The delivery can be filled with some very painful moments.
But the delivery always brings forth LIFE.
And most of the time, that LIFE comes out screaming and crying,
but it's still LIFE!
God breathed LIFE.
And after all of the crying is done, and you hold that life in your arms...
the sweet aroma of that birth tickles your nose,
and He has you right where He wants you.

You are in His love embrace!

Then you realize it was all worth it...each pain, each tear that fell, all the fear, each agonizing push!

Because you are left,
holding LIFE in your hands!

Pure sweet life!

He is that life!!

And for that reason...

I will do it afraid.

Phillippians 4:13
I can do all things through Him who strengthens me.


I sat nestled in my recliner early this morning with a warm cup of coffee in hand.

I smiled as I relived the past few days and the words God had spoken into my life.

Oh the sweetness He brings to me in His covering!

I opened my laptop and read a blog I read a few times a week.

He used her words to speak life to me once again...
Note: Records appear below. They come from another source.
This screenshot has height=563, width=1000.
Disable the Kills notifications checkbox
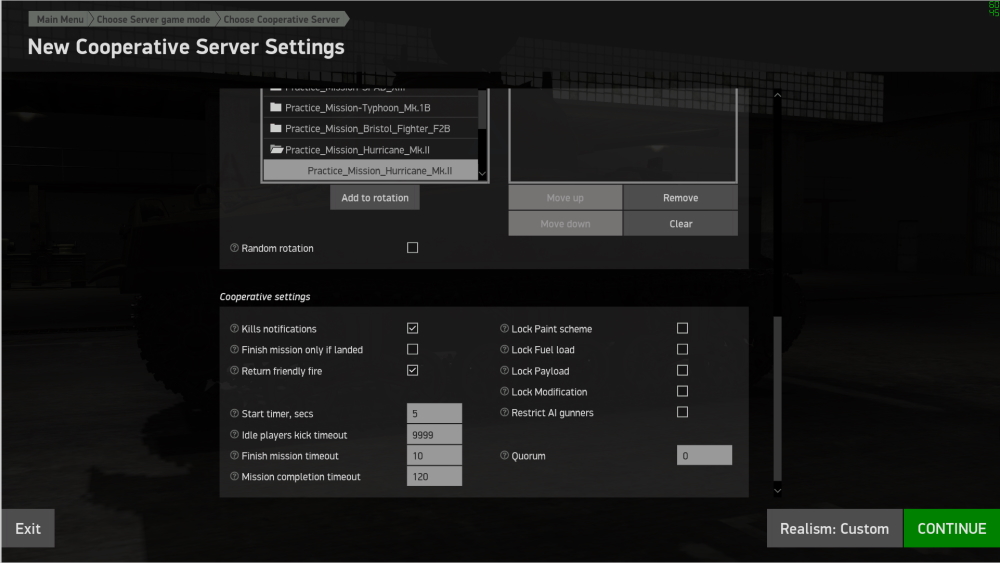coord(412,328)
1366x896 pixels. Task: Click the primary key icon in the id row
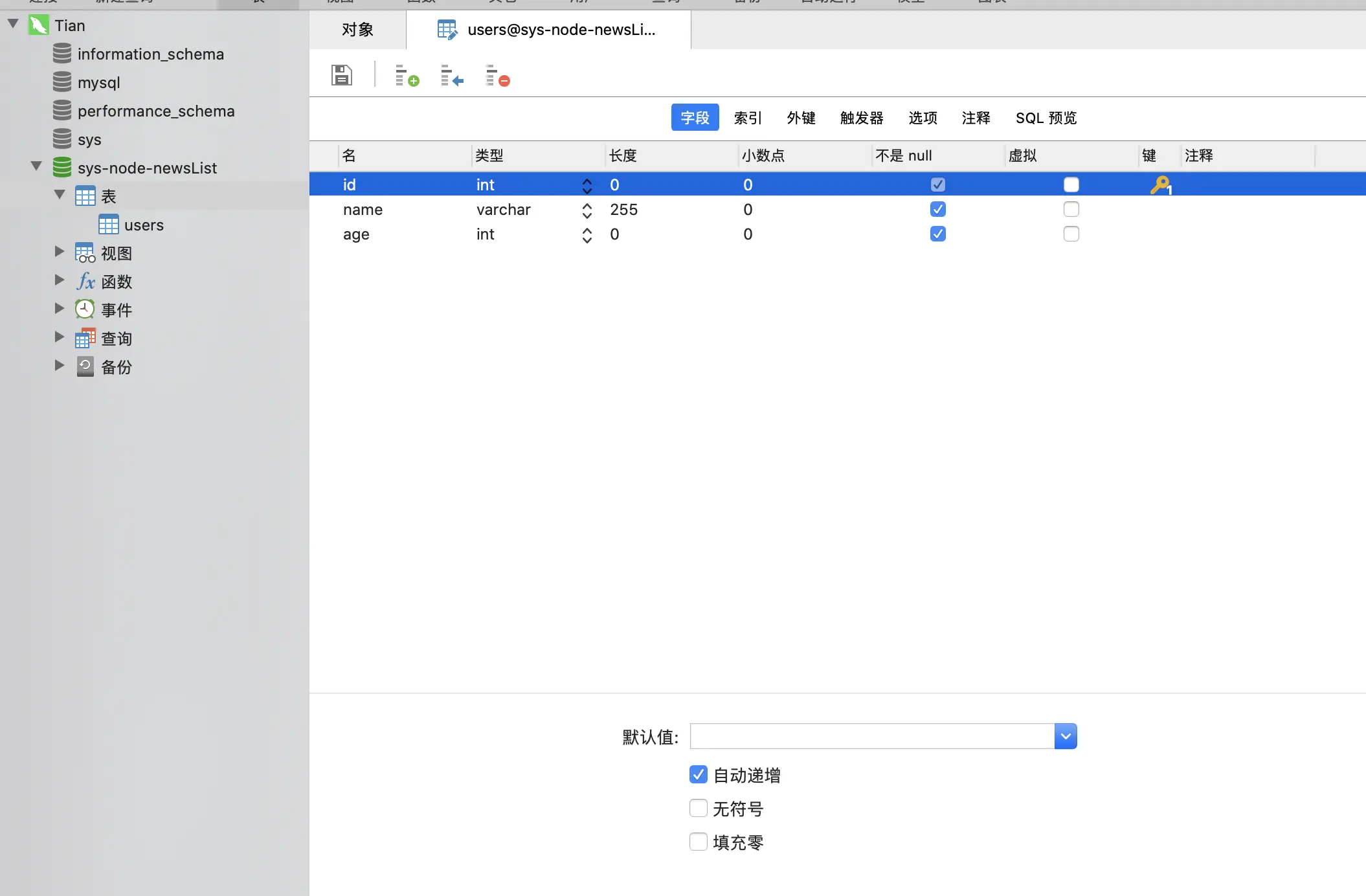(x=1160, y=185)

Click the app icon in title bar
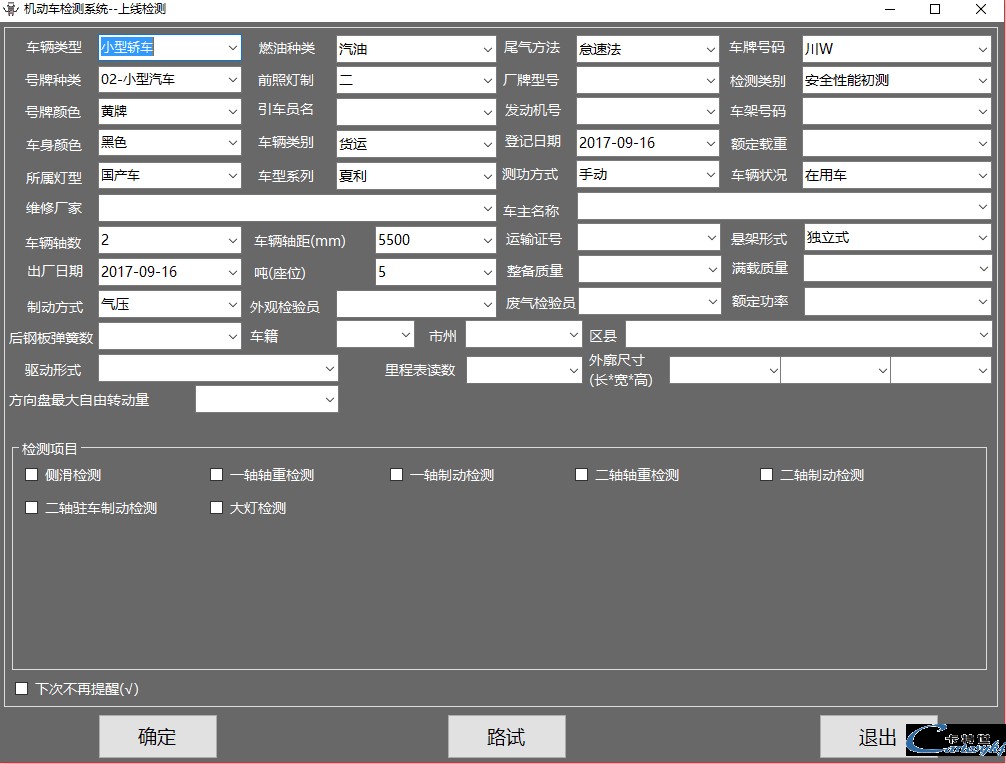[12, 9]
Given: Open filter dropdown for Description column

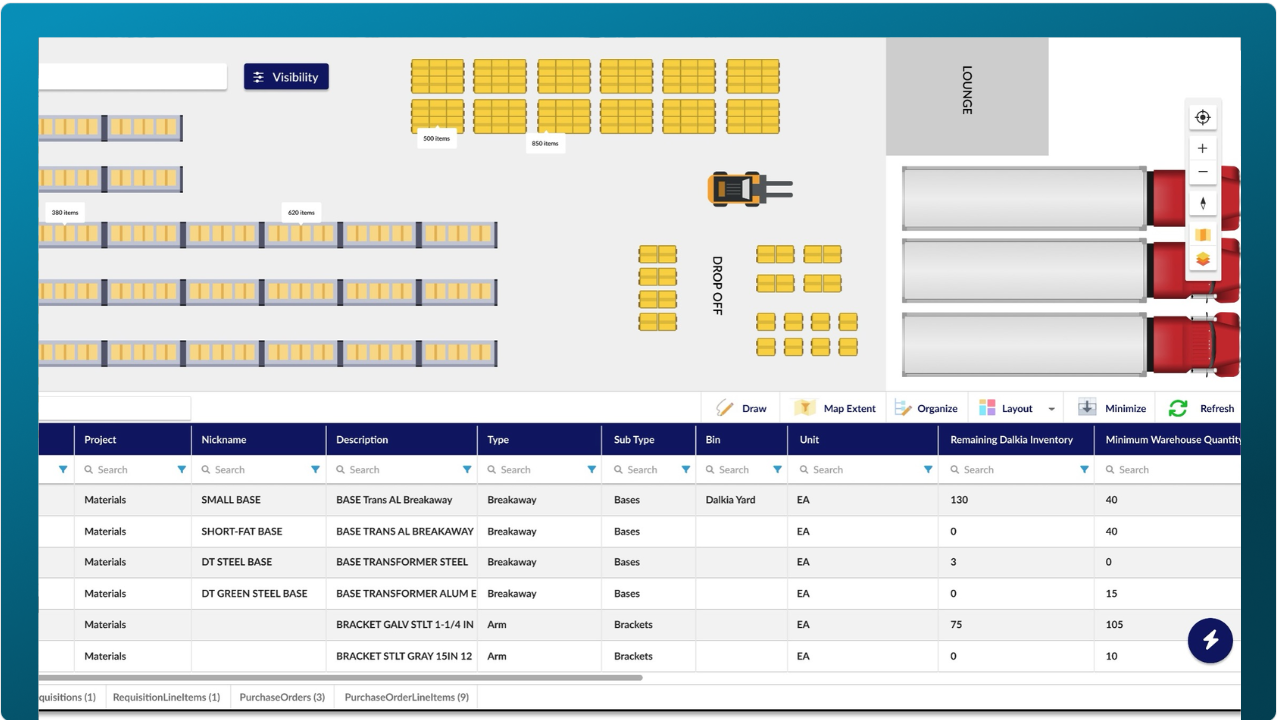Looking at the screenshot, I should pyautogui.click(x=467, y=469).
So I’m asking and trusting Him for the courage to do it afraid, to seek the healing in the heartache, to show me parts of myself I’ve lost, and to reveal parts of Himself I’ve never seen.
~~Alece Ronzino
What is God urging you to do today?
I encourage you...to do it afraid.
Allow God to bring forth His life in you!!

2 comments:

  1. Tammy, this is a fantastic post! I am so excited to see all that God is doing in your life. I cannot wait to see where He leads you. Just remember, I will always be there to push you!

    ReplyDelete
    Replies
    1. Thank you my precious friend!! That means the world to me!! I too am there for you...PUUSSSHHHH!! :) Love ya!!